Trabalhar nunca foi tão exaustivo. Médico virou divulgador de si mesmo, padeiro filma a fornada, pedreiro mostra a obra em vídeo curto, advogada comenta decisão como se apresentasse telejornal. Autônomo e funcionário com carteira disputam o mesmo palco, a própria vitrine. Hoje não basta fazer, é preciso parecer; não basta entregar, é preciso narrar, e quem não se anuncia vira paisagem.
Depois dos 50, o roteiro inclui outro turno: entregar no emprego enquanto já rascunho o próximo, porque o mercado quer ver "presença", "atualização", "relevância". Não sou eu que digo. Antes de ligar, o recrutador já fuça Google, LinkedIn, Instagram e qualquer outro rastro: currículo virou nota de rodapé do comportamento digital.

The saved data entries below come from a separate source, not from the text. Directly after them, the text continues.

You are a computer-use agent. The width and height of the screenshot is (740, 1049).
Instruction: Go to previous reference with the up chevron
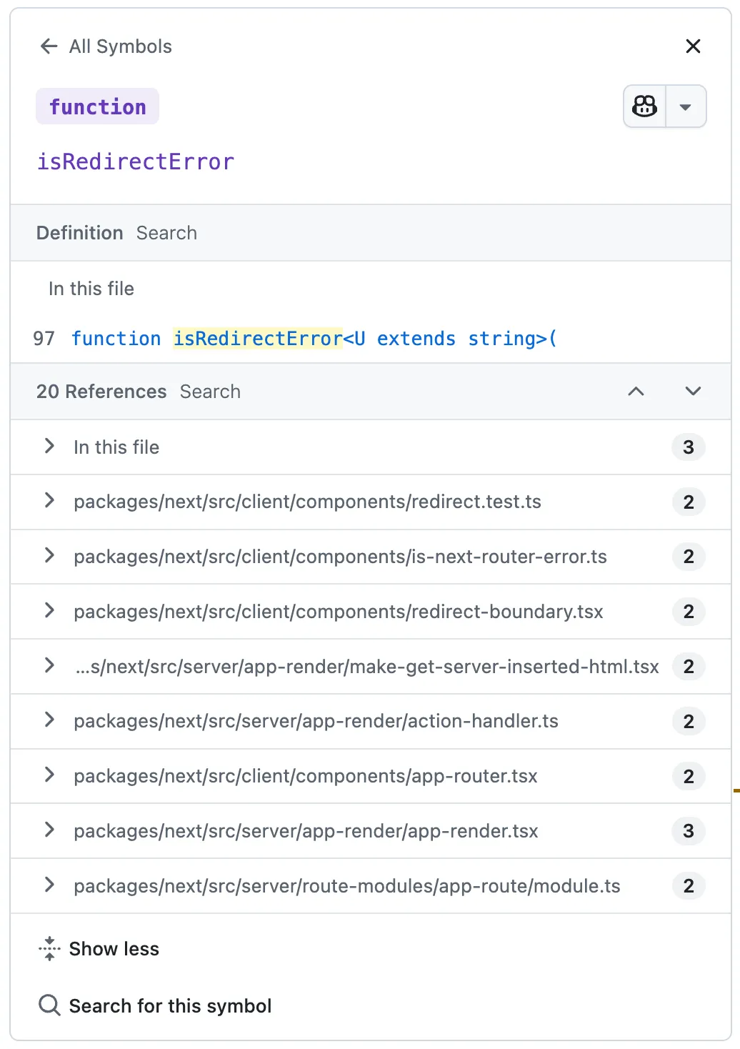[x=636, y=392]
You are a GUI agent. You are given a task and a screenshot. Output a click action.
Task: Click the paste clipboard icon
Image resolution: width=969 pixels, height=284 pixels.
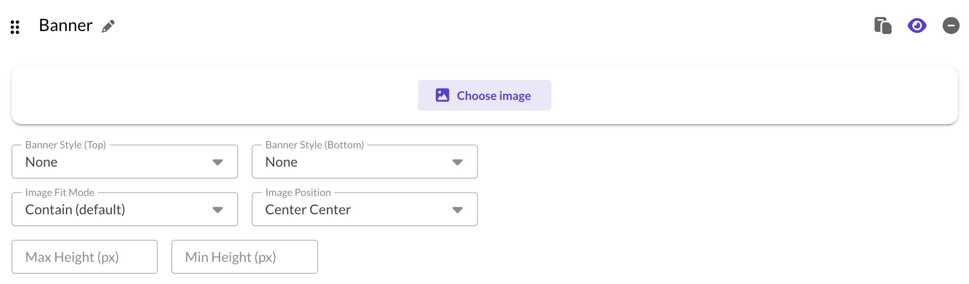pyautogui.click(x=883, y=26)
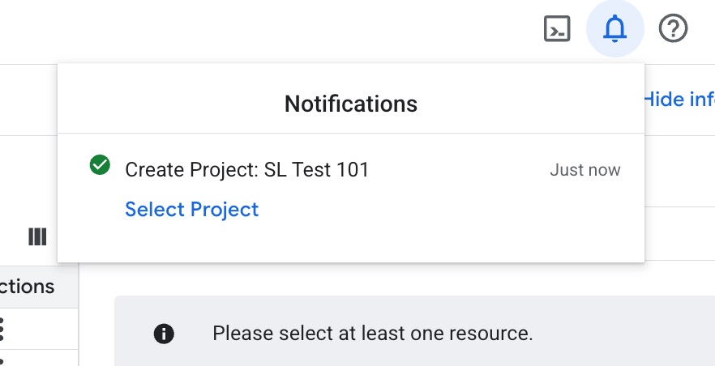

Minha lista diária inclui manter as redes em dia, parecer esperta no que escrevo e ainda sustentar uma vida pessoal interessante o bastante para render assunto, com amizades e programas fotogênicos. Vale para todos: a vida virou apresentação de imagens, e quem some do visor perde lugar. A comédia é que tudo tem potencial de conteúdo. Tenho 60 mil fotos guardadas no celular porque, vai que, um dia preciso daquela imagem exata do meu café frio de 2021 para ilustrar uma sacada brilhante —ou qualquer outro troço.

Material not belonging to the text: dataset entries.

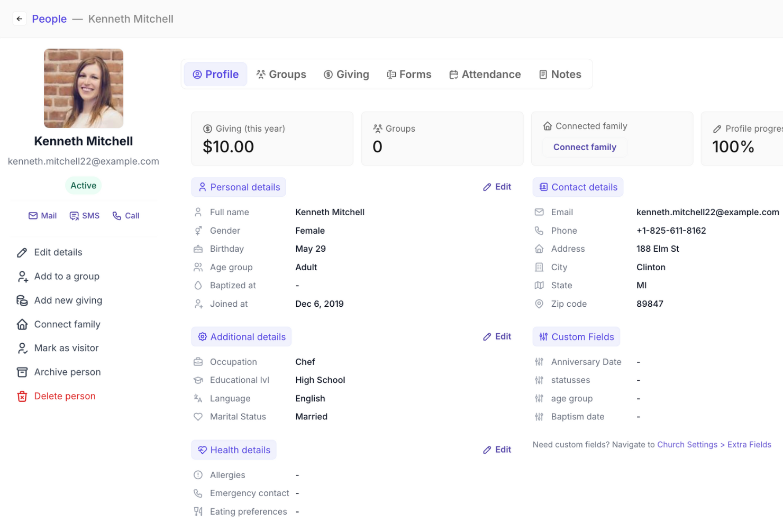Viewport: 783px width, 522px height.
Task: Click the Delete person trash icon
Action: [22, 396]
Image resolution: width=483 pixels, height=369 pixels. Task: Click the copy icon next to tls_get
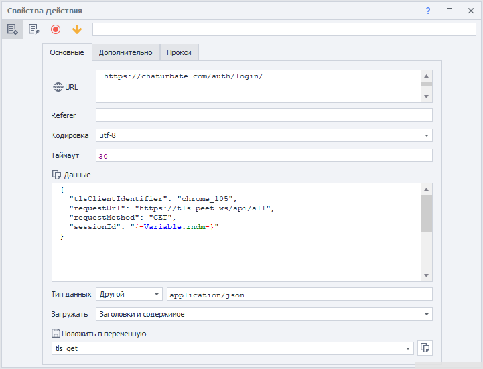coord(424,348)
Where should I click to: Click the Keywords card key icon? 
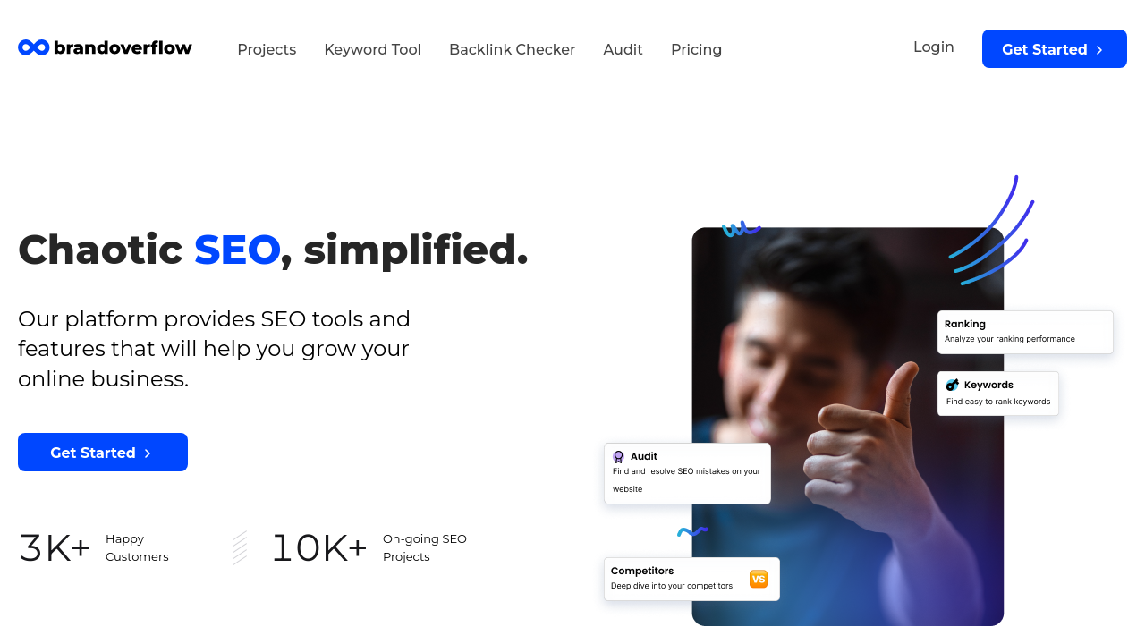(952, 385)
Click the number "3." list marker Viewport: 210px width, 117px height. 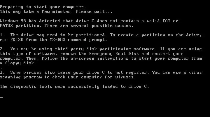coord(2,73)
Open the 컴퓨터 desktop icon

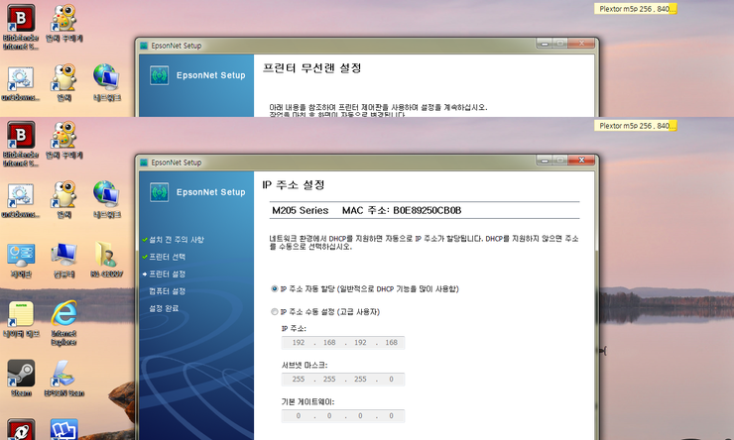(x=64, y=256)
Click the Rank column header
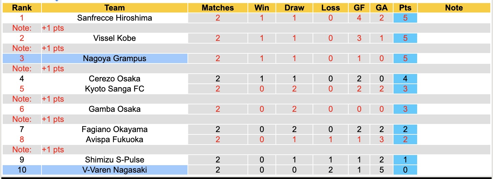The image size is (493, 179). pos(22,8)
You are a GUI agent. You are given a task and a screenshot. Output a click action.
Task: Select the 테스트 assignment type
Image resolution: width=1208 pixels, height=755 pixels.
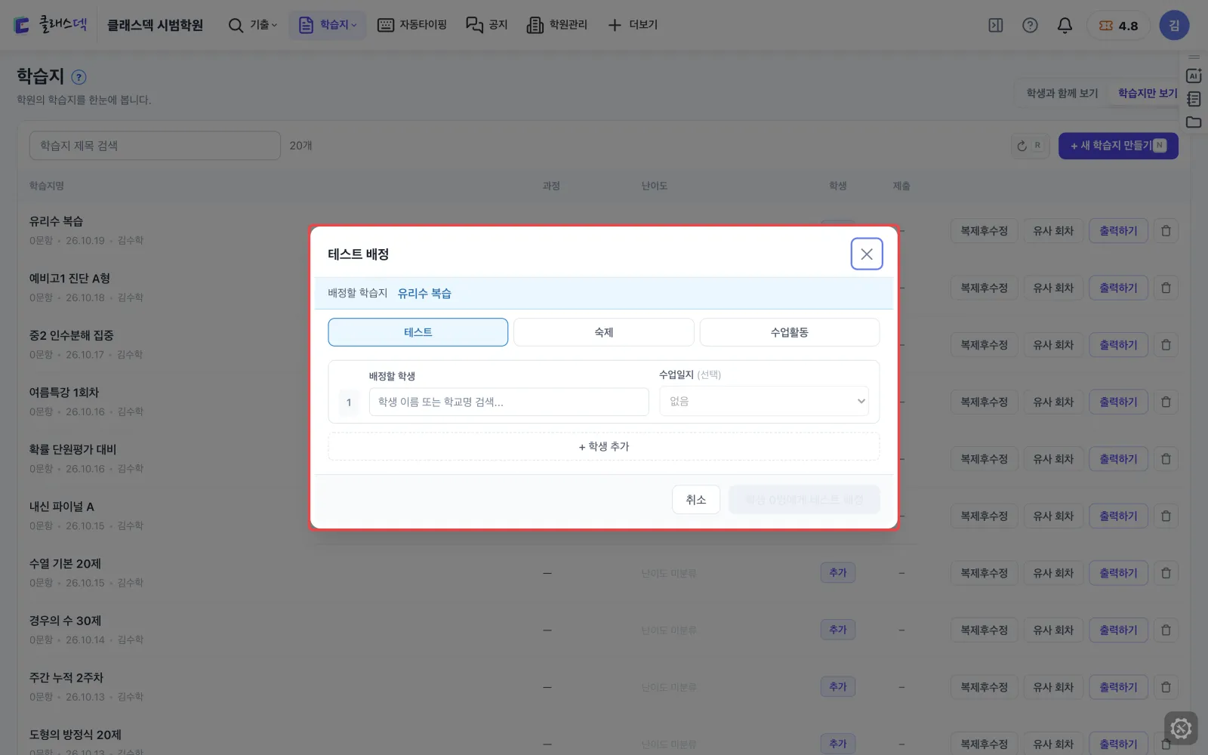(418, 332)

Sugeriram que eu monte um clube do livro (mais um?!). Mal tenho tempo de ler o que preciso para o dia render. Saio para um chope e volto com contatos, a mesa vira triagem e a conversa sempre termina com um "vamos pensar em algo juntos", de modo que as pessoas não se encontram, se avaliam. E eu também faço isso, por medo de desaparecer.
A parte mais desonesta é a exigência de biografia "invejável". Não basta competência; tem que ter narrativa irresistível, rede impecável, casca grossa e brilho perene. A receita está dada por toda parte: clareza de proposta, coerência entre o que você faz e o que você mostra, visibilidade constante, como se atualizar fosse uma obrigação moral. O recado subliminar é simples: sem presença digital decente você some, inclusive porque muita vaga circula no subterrâneo das indicações.
Cansa. Cansa performar a própria existência enquanto tento pagar as contas. Cansa medir cada frase pelo potencial de engajamento. Cansa ficar interessante por atacado: carreira, viagem, amizade, rotina, tudo empacotado em carrossel. Cansa caminhar com a cabeça um passo à frente do presente, sempre pensando "isso rende? isso me posiciona?". No fim do dia, virei minha própria chefe tóxica, aquela que não respeita horário, que cobra um post melhor, que olha minha vida íntima como ativo de marketing.
Fala-se do fim da escala seis por um, o que é bonito no papel. Na prática, quase todo mundo trabalha sete por zero para manter presença e não escorregar pro fim da fila, porque tem sempre alguém para dizer algo e ser ouvido. Nunca fomos tão escravos do tempo, do trabalho e da imagem. Não há virada inspiradora à vista, há a rotina de apertar mais um pouco no sábado, mais um pouco no domingo, mais um pouco no feriado, só para não desaparecer.